He escrito en este y otros espacios que el interés primordial de Estados Unidos en su relación con México desde la Revolución consiste en la estabilidad. Cualquier gobierno mexicano puede hacer más o menos lo que quiera en materia económica, financiera, comercial, cultural, e incluso internacional mientras garantice la estabilidad política y social del país. Con una salvedad: que México no se alíe, o se acerque demasiado, a un adversario geopolítico de Washington. Cosa que ningún mandatario mexicano, desde Carranza y el telegrama Zimmerman, López Mateos en la Crisis del Caribe en 1962 o, guardando las proporciones, Peña Nieto con Huawei en 2015, se ha atrevido a hacer. La regla no escrita no se ha transgredido, ni de un lado ni del otro. Por eso creo, sin tener una absoluta certeza, que a pesar de la perseverancia de la embajadora Tai en las negociaciones sobre la Ley de la Industria Eléctrica, Estados Unidos no llegará a la aplicación de aranceles, y quizás ni siquiera a exigir la conformación de un panel de solución de controversias. El daño a la economía mexicana sería tal que podría peligrar la centenaria estabilidad del vecino de Estados Unidos.
El caso más reciente de una posible violación del axioma citado reside en el contrato de la llamada Red Troncal de México para fibra óptica y otras comunicaciones que fue inicialmente otorgado por el gobierno de Enrique Peña Nieto a Huawei. La adjudicación fue objeto de una solicitud por parte del gobierno de Barack Obama, si mal no recuerdo, en 2015, para que no se procediera con Huawei. Así fue, de la misma manera, que los gobiernos de Chile y de Brasil han también aceptado ukases estadunidenses a propósito de telecomunicaciones chinas. Washington temía que la empresa “paraestatal” china pudiera utilizar los tramos de la red a lo largo de la frontera con Estados Unidos para intervenir comunicaciones internas de ese país o de su gobierno.
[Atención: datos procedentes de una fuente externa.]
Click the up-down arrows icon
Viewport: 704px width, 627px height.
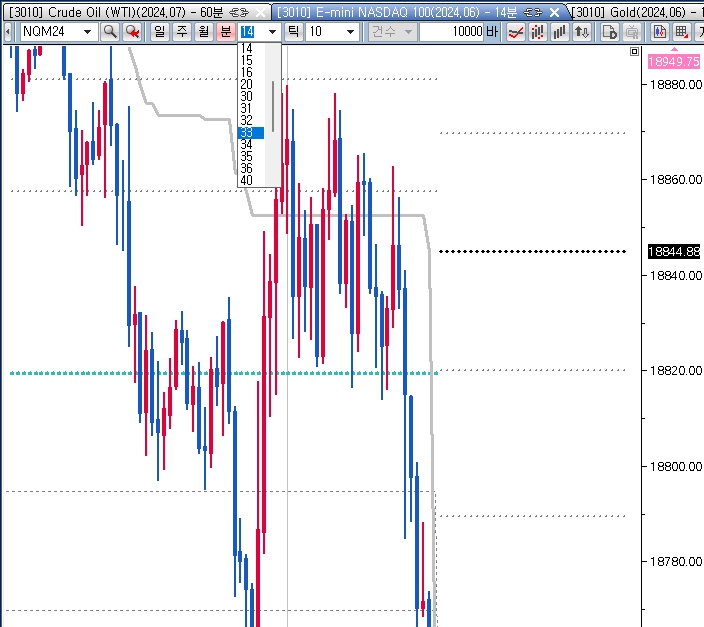581,32
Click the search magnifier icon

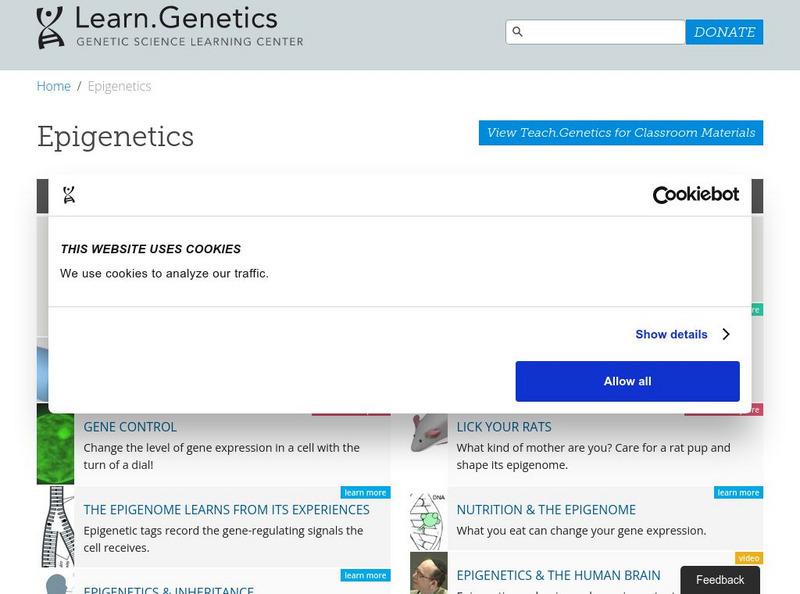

Ahora se presenta un par de casos que podrían violar este principio tácito. El primero probablemente no importe mucho. Se trata del convenio firmado por Relaciones Exteriores con el gobierno de Putin hace un año y que incluiría la instalación de estaciones terrestres del sistema de GPS ruso (Glonass) en territorio mexicano. Tratándose de dos países del Tercer Mundo, es poco probable que el convenio llegue a materializarse, y Washington puede hacerse de la vista gorda ante una travesura más de López Obrador en sus coqueteos con Moscú. Sin embargo, si llegara a agravarse el conflicto entre Estados Unidos y Rusia por Ucrania, u otro país de Europa Oriental, la indiferencia norteamericana podría transformarse en una preocupación mayor.
El segundo caso es más complicado. Se trata de la compra de equipo de escaneo chino, de la empresa Nuctech, para revisar el tránsito de mercancías, por camión o ferrocarril, en la frontera norte del país. México instaló ya el equipo en varios cruces fronterizos, y el subsecretario de Estado para Narcotráfico y Crimen Organizado, Todd Robinson, ya manifestó su preocupación al respecto. Hace tiempo el embajador Ken Salazar envió una carta al secretario de Relaciones Exteriores compartiendo la misma inquietud. En realidad, son dos las quejas estadunidenses. Una es de seguridad: no quieren equipo chino, perteneciente en el fondo al gobierno chino, monitoreando los ires y venires de bienes en su frontera. Y, en segundo lugar, deseaban que el contrato, de cierta magnitud, fuera adjudicado a una empresa norteamericana, tanto por razones de negocios como de seguridad.
La tentación china siempre ha estado presente para López Obrador. La ha resistido hasta ahora. Seguramente nadie le ha informado del caveat inviolable de la relación entre México y Estados Unidos, y que nunca ha sido traspasado. Es posible que el ejemplo de Nuctech sea simplemente un descuido más de un gobierno descuidado al extremo. O, tal vez, que en el otoño de su mandato, López Obrador esté jugando con fuego.